The narrator laughs, enjoying her power, and I too feel a murderous rage rise in me; it’s all I can do not to turn around in my seat and hiss, “Finish the story, bitch!” But luckily, no one has to die today. My storyteller continues.

“So Jade follows him, at a distance. And Jeff does run, he runs all the way to the beach. Like a mile. And Jade is jogging along on the boardwalk trying to keep up, for a long time. And she isn’t a runner, so this is tough, and she falls behind. And he disappears over a dune pretty far ahead, and she thinks she’s lost him. She runs to where he seems to have disappeared, and he’s nowhere. She looks up the beach, down the beach. And she realizes he has to be behind that dune. So she walks up the dune. She’s like freaking out at what she’s going to see there. And she has this whole plan of when she sees him with his ex-girlfriend and how she’s going to flip out and leave him. She has the whole scene playing out in her head. She’s actually crying already she’s so mad. It’s really hard to walk up the dune in her sneakers, and it feels like it’s taking forever. And she finally gets to the top of the dune and looks down.”

She pauses then. I stop breathing, so fused am I to her words. “And she sees him… fucking. a headless. seagull.”


“He had his shorts around his ankles, and he was fucking a dead seagull that seemed to have no head.”

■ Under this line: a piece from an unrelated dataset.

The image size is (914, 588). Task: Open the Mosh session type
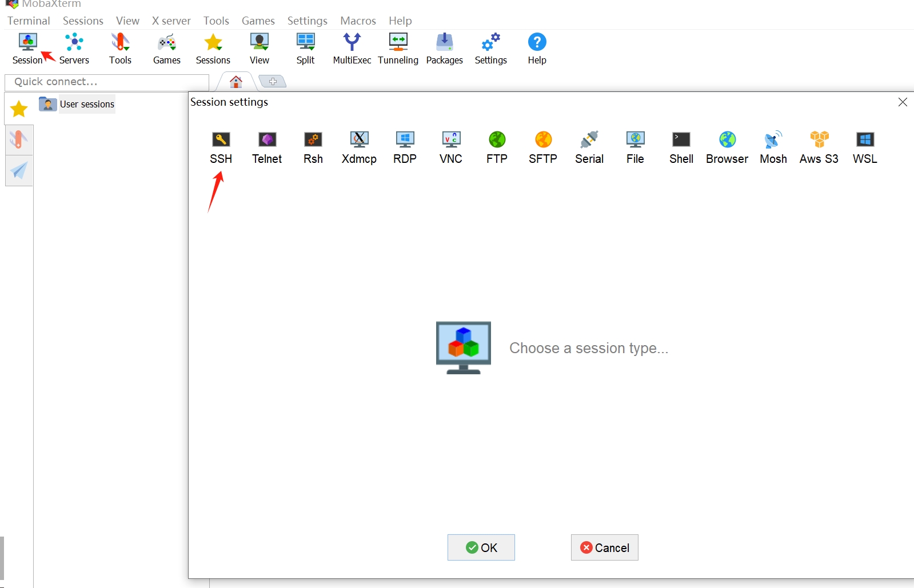[x=773, y=147]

Silence. I stared ahead. The blonde woman in white stared ahead.

Behind me, there was a gasp, a few expletives – everything you would expect from someone with a freshly minted image of a man fucking a headless seagull lodged in her brain.

“Wh… what did Jade do?”

“She turned around and walked back to Jeff’s parent’s house.”

“And then what?”

“Eventually Jeff came home and took a shower.”

“I fucking hope he took a shower. Oh my God. That’s the most disgusting thing I ever heard. But… then what?”

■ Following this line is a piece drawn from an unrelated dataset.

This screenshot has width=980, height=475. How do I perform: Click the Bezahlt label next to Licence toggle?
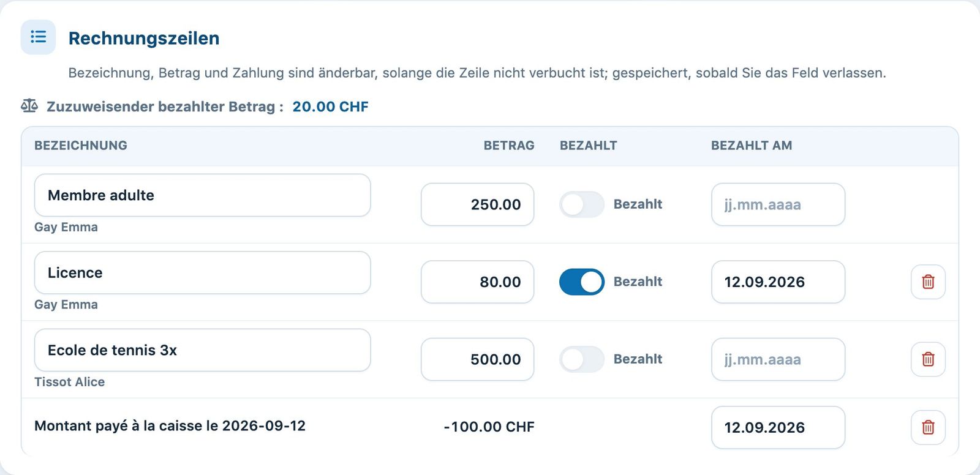pyautogui.click(x=638, y=282)
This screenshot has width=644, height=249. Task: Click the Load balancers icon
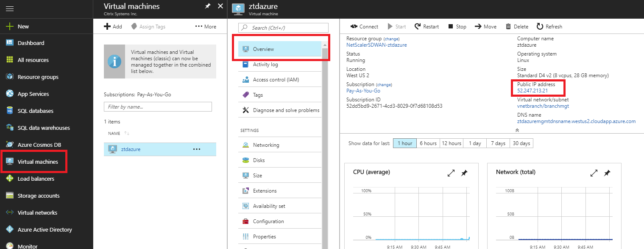[x=10, y=179]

“Jade is just sitting there on the bed watching him get changed. She’s in shock. And she still can’t say anything. She watches him put on his underwear, his pants, his button-down shirt. And then, like, to make conversation, as if everything’s fine, Jeff goes, ‘You know, I’ve been listening to all the candidates, and honestly the one who makes the most sense to me is Mike Pence’.”

Silence. And then, the other girl goes into hysterics behind me. She is screaming with laughter. “Oh my God, that’s so perfect,” she says.

I notice that my travel companion across the aisle is turning toward the girls with a look of naked rage on her face, craning her neck to look at them, her blue eyes bulging. The girls, unaware, are filling the train car with their mad glee. The more they enjoy the absurdity and grotesquerie of their friend’s predicament, the more furious Vanilla Lady seems to get. Finally, she bellows at them, her voice shaking.

“Is everything a joke to you?”

Now I feel I get to turn around. The girls are both red in the face from laughing, tears in their eyes. They stare at their accuser, dumbfounded, silenced.

The narrator, reassembling her powerful limbs, sits up in her seat. “What’s your problem?” she asks, a smile playing around her mouth.

“My problem is,” says the lady. “You—this—this sort of thing, is why this country is in such a dire condition! It’s—it’s the irony—it’s the—I just—I can guess you girls’ position on every single important issue facing our country today, just from listening to you, and it’s because of people like you that we’re all going to hell in a handbasket!”

The girls hang on her words like two chastised kids dangling from monkey bars. And then, simultaneously, they let go, and dissolve into laughter.